Lire en fête 2009 n’aura pas lieu, tant mieux !

Nous avons appris il y a quelques jours une bonne nouvelle, entre autre sur le site de l’ADBDP :

Le Ministère de la Culture et le Centre National du Livre suspendent l’édition 2009 de « Lire en Fête » et réfléchissent à un nouveau concept qui devrait voir le jour en 2010. Un communiqué de presse, disponible sur le site de « Lire en Fête » souligne notamment que « (…) Un rapprochement avec L’Education nationale est souhaité ainsi qu’une implication plus forte de la part de la presse écrite et de l’audiovisuel public (…) » et que « (…) la parole donnée aux écrivains et l’ouverture exceptionnelle de lieux symboliques et représentatifs du livre et de la lecture sont d’ores et déjà des pistes privilégiées (…) ».

Personnellement j’ai toujours détesté Lire en Fête : cette concentration phénoménale d’actions culturelles organisées par les bibliothèques sur trois jours, faisant l’objet d’un programme, d’un site et d’une campagne d’affichage nationale. Résultat : une illisibilité quasi-totale pour attirer, au mieux, un public local… et surtout une image des bibliothèques qui n’est plus à jour.

Car ce qui pose problème, pour moi c’est à la fois la forme (trop concentrée, on cherche un impact national et je ne suis pas sûr que le résultat soit là) mais surtout le positionnement. On peut lire par exemple dans  l’édito de l’édition l’édition 2008, sous la plume du Ministre de la Culture :

Le plus souvent cantonnées dans le secret recueilli d’une chambre, l’atmosphère studieuse d’un bureau ou l’intimité d’un trajet quotidien, la lecture et l’écriture investiront l’espace public les 10, 11 et 12 octobre prochains. Les livres, les mots et les histoires pénétreront dans les cafés, les cinémas, les théâtres, les écoles mais aussi les hôpitaux et les maisons d’arrêt, en plus des lieux traditionnels du livre que sont les librairies et les bibliothèques.
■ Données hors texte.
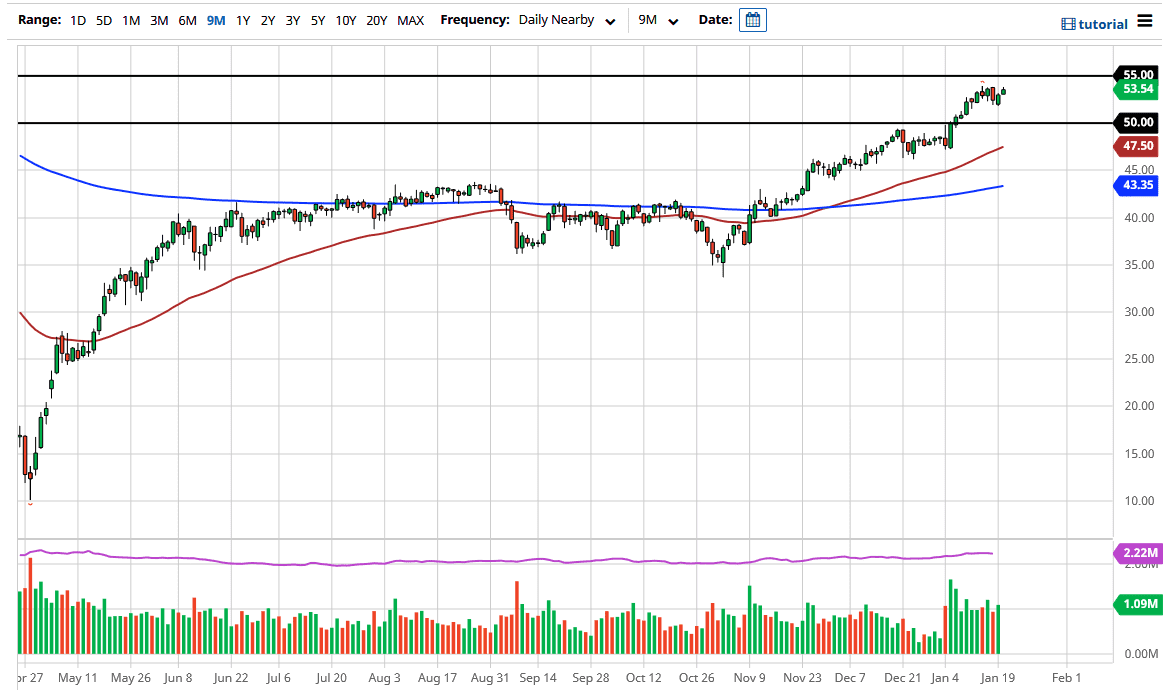
Task: Open the hamburger menu
Action: tap(1144, 20)
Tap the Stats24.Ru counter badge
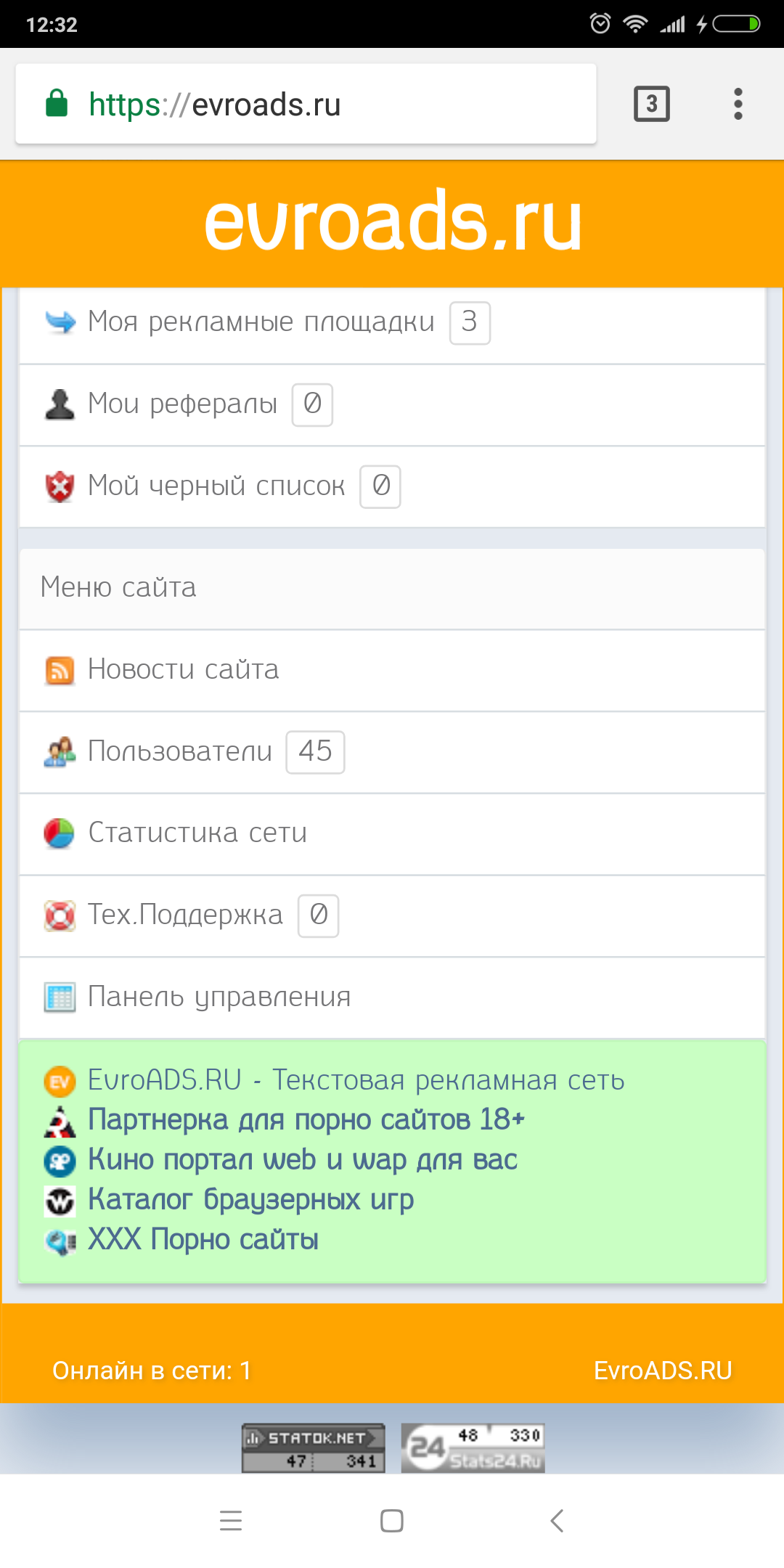 pos(473,1448)
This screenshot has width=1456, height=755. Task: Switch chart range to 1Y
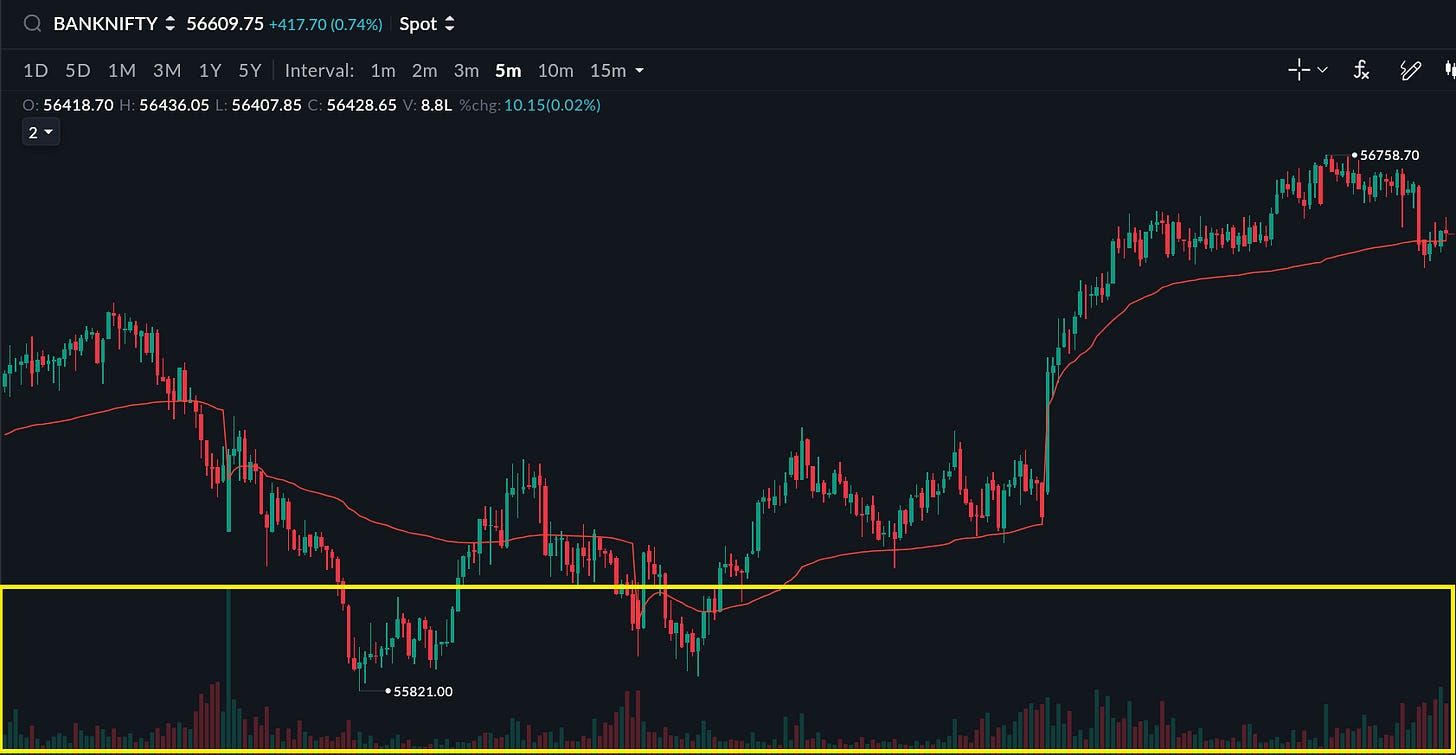(209, 71)
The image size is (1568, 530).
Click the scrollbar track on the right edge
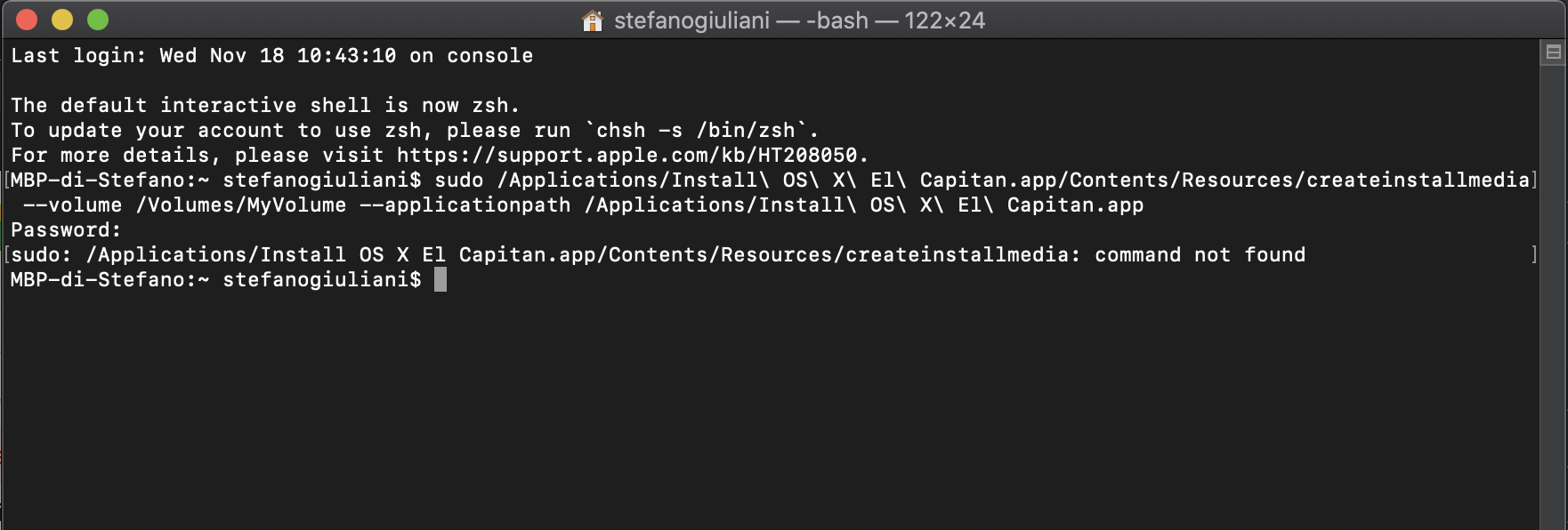pos(1553,293)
« Lire en fête » donc : une fête de la lecture, sous entendue lecture plaisir, de détente, sous entendue portée par les bibliothèques et les librairies. Premier problème : la « lecture plaisir » est trop souvent assimilée à  « la littérature », alors qu’il s’agit, me semble-t-il, d’une certaine forme d’appréciation d’une certaine forme de littérature Et puis, second problème, pourquoi vouloir rendre public  l’acte éminemment intime et privé qu’est la lecture, pourquoi si manifestation il y a ne pas parler de soutien à la vie artistique et littéraire au lieu de la « lecture » ?.

Tout ça fait beaucoup de sous-entendus, à l’heure où les bibliothèques n’ont jamais été EXCLUSIVEMENT des lieux du livre-littéraire-de-détente. En réalité, tous ces sous-entendus sont exactement ceux qui dressent l’image politique traditionnelle de la bibliothèque pour toute une partie de la population et, plus grave,  pour bon nombre d’élus.
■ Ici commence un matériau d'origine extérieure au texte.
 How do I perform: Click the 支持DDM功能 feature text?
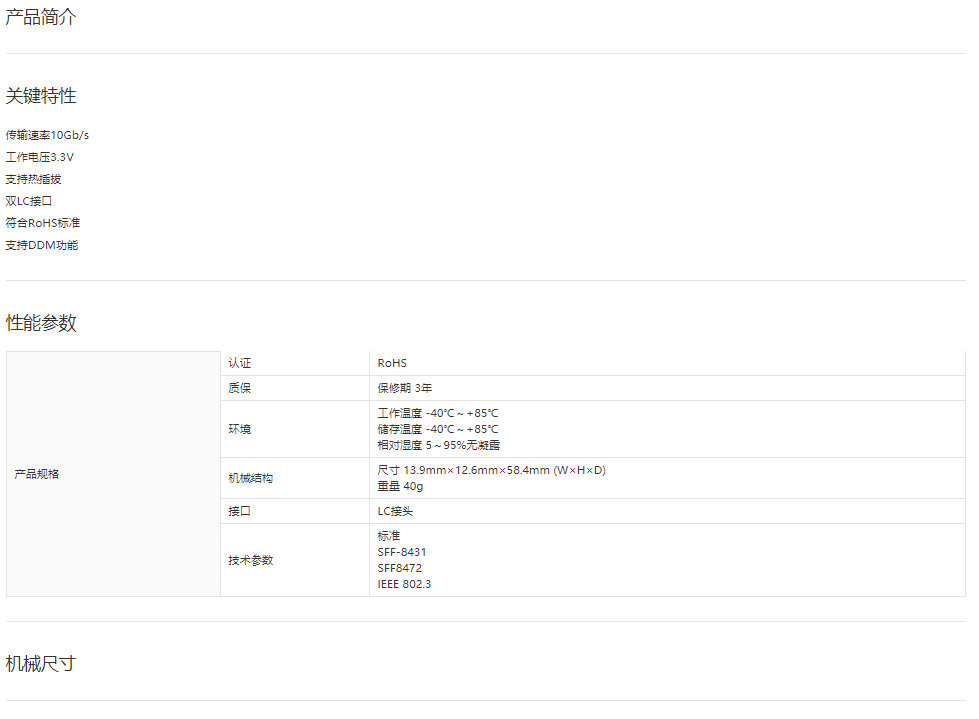click(x=42, y=245)
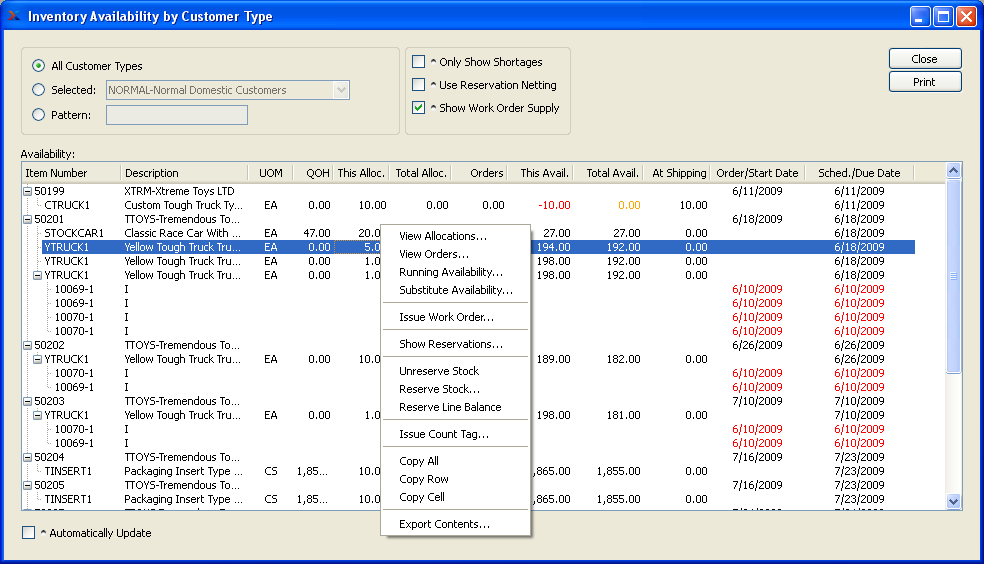Collapse the 50203 order tree node
The width and height of the screenshot is (984, 564).
[27, 401]
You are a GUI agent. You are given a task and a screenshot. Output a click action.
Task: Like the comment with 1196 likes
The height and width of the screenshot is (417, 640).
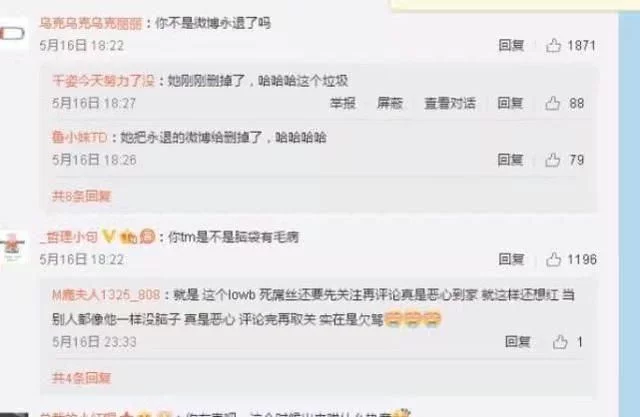pos(553,259)
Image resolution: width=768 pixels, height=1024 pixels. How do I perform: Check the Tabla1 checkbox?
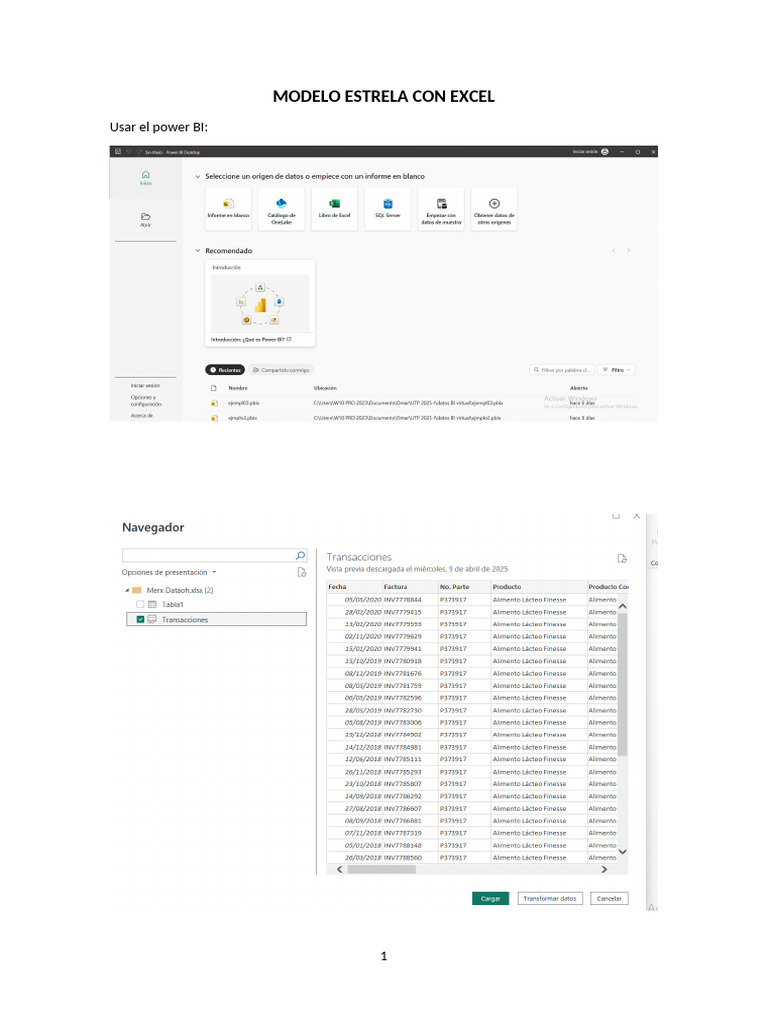point(140,604)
Trop souvent (en exagérant à peine) une bibliothèque territoriale = un équipement de la politique culturelle littéraire et artistique (comme un théâtre pour le spectacle vivant) + un lieu de convivialité + des services à destination des scolaires et des centres de loisirs et assimilé. On voit bien que la bibliothèque est niée dans les autres rôles qu’elle cherche à développer, à savoir :

(notez bien le « contribution » qui montre que nous ne sommes qu’un rouage parmi d’autres)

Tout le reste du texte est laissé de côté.